About 58 years ago now, I found myself, (wow. 58. That’s the year I found my healthy self and finally felt like I was going to be whole again. Wow)
literally my first really clear memory of my father, in the front seat of his Austin Healy - it is a tight little roadster convertible slung low to the ground. My memory says it was navy blue with black leather seats. The most notable as the even as a tiny thing of 5, I could see well enough over the dash to get a clear picture of the road ahead. Dad said we were going for a ride. The reason this stands out so is because by this time I had 3 younger brothers. Mom and dad were really good at making babies, for sure.
The other notable was it was the middle of winter. Memory says it was a cold, crisp day in Minnesota which meant we had a ton of snow everywhere and the blue sky stood out in stark contrast to the blanket of white.
“Where are we going, daddy?”
“You’ll see”
I can’t emphasize enough how unusual this was. Dad wasn’t around much. He was either teaching or performing - so mostly gone in the evenings. He taught mostly ballet but some jazz and modern as well. Mom and he had a ballet studio in town and he also taught full time at the College of St. Theresa.
He smiled down at me as he helped me get situated - “you hang on if things get dicey, eh?”
No seat belts and certainly no car seats.
I tucked my legs up underneath myself and surveyed the territory.
As we got closer and closer I realized we were headed down to Lake Winona.
Curious was and still is my middle name. I’d already begun to read voraciously and devoured detective fiction so I was on my game. We weren’t in the station wagon - this sweet little ride as he called it, only held two so it must be a destination. For what?
As we rounded the last curve, the expansiveness of the lake came into view with the rolling hills in the distance, all blanketed in the same, blisteringly bright white of weeks of snow with no thaw in site.
All these little cars checkered the parking lot and there were cones and flags littering the lake area…. What was this?
My mind raced as I tried to figure out why we were here.

Material provided ->

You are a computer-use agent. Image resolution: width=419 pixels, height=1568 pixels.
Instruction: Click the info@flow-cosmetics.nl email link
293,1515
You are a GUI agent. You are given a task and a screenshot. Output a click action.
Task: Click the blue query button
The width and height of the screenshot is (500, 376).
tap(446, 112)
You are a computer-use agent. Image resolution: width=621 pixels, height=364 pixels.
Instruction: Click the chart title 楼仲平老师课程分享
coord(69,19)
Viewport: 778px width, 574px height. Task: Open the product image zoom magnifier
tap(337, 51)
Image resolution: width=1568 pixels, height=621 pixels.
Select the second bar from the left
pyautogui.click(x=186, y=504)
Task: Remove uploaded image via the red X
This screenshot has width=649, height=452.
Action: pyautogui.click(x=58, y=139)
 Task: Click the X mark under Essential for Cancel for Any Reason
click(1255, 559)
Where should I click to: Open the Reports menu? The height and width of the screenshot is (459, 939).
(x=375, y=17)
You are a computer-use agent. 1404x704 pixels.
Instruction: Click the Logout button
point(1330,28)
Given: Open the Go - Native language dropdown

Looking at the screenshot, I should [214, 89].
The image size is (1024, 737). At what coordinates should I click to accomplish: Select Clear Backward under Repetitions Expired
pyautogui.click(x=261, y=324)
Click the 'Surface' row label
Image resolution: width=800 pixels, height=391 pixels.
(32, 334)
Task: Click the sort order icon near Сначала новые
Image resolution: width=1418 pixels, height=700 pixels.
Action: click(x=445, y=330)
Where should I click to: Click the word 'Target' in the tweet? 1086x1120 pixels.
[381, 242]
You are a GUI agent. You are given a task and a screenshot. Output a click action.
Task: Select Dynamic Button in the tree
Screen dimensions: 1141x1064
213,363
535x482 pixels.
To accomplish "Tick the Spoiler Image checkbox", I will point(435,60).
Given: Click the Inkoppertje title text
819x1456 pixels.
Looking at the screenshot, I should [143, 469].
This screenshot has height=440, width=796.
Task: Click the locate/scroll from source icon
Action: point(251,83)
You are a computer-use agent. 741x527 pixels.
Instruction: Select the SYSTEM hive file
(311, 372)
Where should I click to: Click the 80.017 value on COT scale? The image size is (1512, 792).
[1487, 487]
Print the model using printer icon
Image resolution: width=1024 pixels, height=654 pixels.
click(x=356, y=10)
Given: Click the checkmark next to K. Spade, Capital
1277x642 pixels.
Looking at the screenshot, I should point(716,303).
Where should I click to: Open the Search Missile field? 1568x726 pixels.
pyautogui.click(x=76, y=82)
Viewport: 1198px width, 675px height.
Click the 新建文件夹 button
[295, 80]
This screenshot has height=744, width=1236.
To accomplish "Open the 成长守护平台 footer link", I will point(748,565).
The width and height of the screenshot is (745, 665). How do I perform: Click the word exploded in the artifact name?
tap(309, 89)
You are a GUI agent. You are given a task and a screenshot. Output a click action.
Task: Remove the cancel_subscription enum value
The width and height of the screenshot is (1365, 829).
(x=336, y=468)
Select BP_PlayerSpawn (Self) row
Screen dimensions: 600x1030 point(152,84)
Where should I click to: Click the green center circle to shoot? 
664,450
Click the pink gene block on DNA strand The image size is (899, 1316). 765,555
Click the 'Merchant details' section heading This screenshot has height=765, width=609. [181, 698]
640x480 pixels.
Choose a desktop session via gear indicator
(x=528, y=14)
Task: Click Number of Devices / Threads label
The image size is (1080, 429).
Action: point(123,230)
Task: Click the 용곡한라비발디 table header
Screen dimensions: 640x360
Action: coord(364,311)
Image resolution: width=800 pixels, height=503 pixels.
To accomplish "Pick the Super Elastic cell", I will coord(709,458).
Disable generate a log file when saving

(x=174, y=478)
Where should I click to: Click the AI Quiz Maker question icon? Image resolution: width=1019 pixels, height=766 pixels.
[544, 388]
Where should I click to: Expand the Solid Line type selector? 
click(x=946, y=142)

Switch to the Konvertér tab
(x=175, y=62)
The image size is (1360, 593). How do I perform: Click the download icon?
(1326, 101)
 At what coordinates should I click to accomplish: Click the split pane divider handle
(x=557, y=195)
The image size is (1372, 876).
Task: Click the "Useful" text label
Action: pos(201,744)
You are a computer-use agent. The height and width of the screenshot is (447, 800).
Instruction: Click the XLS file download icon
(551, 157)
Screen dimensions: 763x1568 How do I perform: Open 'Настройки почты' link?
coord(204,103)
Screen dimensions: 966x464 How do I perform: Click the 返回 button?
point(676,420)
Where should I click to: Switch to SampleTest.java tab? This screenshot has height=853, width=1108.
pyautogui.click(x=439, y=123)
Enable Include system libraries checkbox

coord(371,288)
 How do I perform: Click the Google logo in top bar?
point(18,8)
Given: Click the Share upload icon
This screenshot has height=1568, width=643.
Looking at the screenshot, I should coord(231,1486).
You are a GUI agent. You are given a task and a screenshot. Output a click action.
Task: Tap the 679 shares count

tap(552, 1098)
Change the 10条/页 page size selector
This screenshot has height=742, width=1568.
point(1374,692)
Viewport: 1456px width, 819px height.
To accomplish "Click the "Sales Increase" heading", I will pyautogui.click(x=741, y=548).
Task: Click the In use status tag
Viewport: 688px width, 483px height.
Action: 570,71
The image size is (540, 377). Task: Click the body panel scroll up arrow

Work task A -> In the memoir, what color was the Austin Healy?
Work task B -> Repeat the memoir word for word from "I tucked my" to "thaw in site.".

Exercise solution A -> Navy blue, with black leather seats.

Exercise solution B ->
I tucked my legs up underneath myself and surveyed the territory.
As we got closer and closer I realized we were headed down to Lake Winona.
Curious was and still is my middle name. I’d already begun to read voraciously and devoured detective fiction so I was on my game. We weren’t in the station wagon - this sweet little ride as he called it, only held two so it must be a destination. For what?
As we rounded the last curve, the expansiveness of the lake came into view with the rolling hills in the distance, all blanketed in the same, blisteringly bright white of weeks of snow with no thaw in site.